When I first read Jeannette Wall’s memoir, “The Glass Castle,” I cried. I cried because her narrative about family, home (or lack thereof), and identity was exceptional. But also, I cried because I related to her.
Her words and memories — wrapped in shame, pain, sympathy, longing and love — seemed to be the foundation of her healing. Of moving on. Of processing and understanding. Of self-discovery and forgiveness.
Her parents became her ghosts. They were looming figures that brought her so much love and pain. They were a disease that she could not heal or run away from. Writing, perhaps, was her way of confronting her ghosts.
I have ghosts who I write about often. I write about them, not for their sake, nor for the sake of storytelling. No, I write for me. So I can Understand; Process; Learn; Mourn; Celebrate; Forgive; Honor; And maybe, Move On.
I write about my grandmother a lot.
Her narrative and character development over the 21 years I have known her are fascinating. She’s compelling, beautiful, difficult, and gripping… A storyteller’s dream.
Ever since I was little, she has told me stories of how she met my grandfather, how she tolerated her tyrant mother-in-law, how she struggled to raise three kids, and much more.
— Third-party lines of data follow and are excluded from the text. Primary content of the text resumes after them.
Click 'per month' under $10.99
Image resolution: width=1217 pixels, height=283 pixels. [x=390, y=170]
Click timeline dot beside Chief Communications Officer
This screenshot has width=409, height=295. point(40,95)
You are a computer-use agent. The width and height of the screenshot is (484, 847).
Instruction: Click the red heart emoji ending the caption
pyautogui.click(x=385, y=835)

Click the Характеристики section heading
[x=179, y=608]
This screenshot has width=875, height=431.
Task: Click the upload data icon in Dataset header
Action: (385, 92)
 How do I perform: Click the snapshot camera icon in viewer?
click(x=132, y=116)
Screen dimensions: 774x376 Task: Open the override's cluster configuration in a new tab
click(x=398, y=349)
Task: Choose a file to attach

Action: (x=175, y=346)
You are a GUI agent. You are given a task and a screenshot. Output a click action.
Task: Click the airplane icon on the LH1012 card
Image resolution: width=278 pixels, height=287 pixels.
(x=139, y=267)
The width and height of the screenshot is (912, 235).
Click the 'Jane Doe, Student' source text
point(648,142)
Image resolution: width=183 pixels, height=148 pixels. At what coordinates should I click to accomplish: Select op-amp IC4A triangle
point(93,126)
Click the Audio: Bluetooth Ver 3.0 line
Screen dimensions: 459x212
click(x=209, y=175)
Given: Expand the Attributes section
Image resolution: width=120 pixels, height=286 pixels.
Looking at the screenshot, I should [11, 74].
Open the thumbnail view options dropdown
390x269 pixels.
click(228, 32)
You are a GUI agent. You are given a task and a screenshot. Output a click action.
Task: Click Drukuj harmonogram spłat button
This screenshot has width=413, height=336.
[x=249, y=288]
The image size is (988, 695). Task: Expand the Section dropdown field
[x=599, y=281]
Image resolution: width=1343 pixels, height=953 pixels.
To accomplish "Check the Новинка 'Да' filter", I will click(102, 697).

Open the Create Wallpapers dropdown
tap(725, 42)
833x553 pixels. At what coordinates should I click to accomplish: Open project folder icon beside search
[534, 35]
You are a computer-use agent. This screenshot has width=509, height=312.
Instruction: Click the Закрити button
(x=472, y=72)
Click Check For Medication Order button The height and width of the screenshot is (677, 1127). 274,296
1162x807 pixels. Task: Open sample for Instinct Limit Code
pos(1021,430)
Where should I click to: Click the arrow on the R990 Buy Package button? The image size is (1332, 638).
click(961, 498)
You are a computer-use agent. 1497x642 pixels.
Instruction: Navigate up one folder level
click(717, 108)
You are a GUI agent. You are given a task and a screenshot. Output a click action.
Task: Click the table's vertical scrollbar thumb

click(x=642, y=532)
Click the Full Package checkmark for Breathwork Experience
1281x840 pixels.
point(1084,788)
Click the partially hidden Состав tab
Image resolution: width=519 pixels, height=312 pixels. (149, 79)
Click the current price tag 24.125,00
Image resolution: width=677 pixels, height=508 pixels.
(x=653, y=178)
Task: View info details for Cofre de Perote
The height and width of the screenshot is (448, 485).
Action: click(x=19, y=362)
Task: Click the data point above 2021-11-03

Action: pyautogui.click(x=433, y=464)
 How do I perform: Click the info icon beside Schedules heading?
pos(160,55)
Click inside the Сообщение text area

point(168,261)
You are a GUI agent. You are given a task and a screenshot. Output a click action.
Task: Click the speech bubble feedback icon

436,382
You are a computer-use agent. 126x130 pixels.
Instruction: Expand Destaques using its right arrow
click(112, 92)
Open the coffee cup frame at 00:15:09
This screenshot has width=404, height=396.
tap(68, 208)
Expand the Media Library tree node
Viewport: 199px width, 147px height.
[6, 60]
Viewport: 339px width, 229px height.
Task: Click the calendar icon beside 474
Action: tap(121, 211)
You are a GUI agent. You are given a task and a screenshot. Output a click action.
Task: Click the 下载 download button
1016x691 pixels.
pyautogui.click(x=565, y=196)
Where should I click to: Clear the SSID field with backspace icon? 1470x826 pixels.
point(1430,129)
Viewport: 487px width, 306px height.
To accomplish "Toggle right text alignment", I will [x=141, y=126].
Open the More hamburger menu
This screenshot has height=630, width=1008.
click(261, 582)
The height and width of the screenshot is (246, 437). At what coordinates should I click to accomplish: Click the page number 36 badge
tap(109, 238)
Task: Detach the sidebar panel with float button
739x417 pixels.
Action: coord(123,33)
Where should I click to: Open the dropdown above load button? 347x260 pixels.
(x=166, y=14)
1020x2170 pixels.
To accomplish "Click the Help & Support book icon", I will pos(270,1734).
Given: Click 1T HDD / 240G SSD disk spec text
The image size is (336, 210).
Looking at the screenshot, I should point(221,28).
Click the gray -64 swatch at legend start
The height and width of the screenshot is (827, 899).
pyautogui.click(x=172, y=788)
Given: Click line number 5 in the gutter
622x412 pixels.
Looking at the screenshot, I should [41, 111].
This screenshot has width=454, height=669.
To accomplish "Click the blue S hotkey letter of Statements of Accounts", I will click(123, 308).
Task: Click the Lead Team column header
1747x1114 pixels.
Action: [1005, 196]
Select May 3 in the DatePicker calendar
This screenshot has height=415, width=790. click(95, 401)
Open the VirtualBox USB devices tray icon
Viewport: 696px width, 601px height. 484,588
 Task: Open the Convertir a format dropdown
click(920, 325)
Most of her stories are of pain and suffering. Come to think of it, I don’t remember her recounting any funny or happy memories.
She repeats the same sad stories. Over and over again.
Maybe those stories are her ghosts.
Maybe she recounts those stories because she’s trying to Understand; Process; Learn; Mourn; Celebrate; Forgive; Honor; and maybe, Move On.
Our ghosts become our muses.
Their haunting melody become catalysts for our growth. Their echo reminds us of who we were, who we are, and who we want to become.
Perhaps, the trick is to let those spaces between “were,” “are,” and “to become” become spaces of hope, instead of spaces of fear and regret.
Because grandmothers, memoirs, and ghosts are meant to bring us freedom, not keep us imprisoned.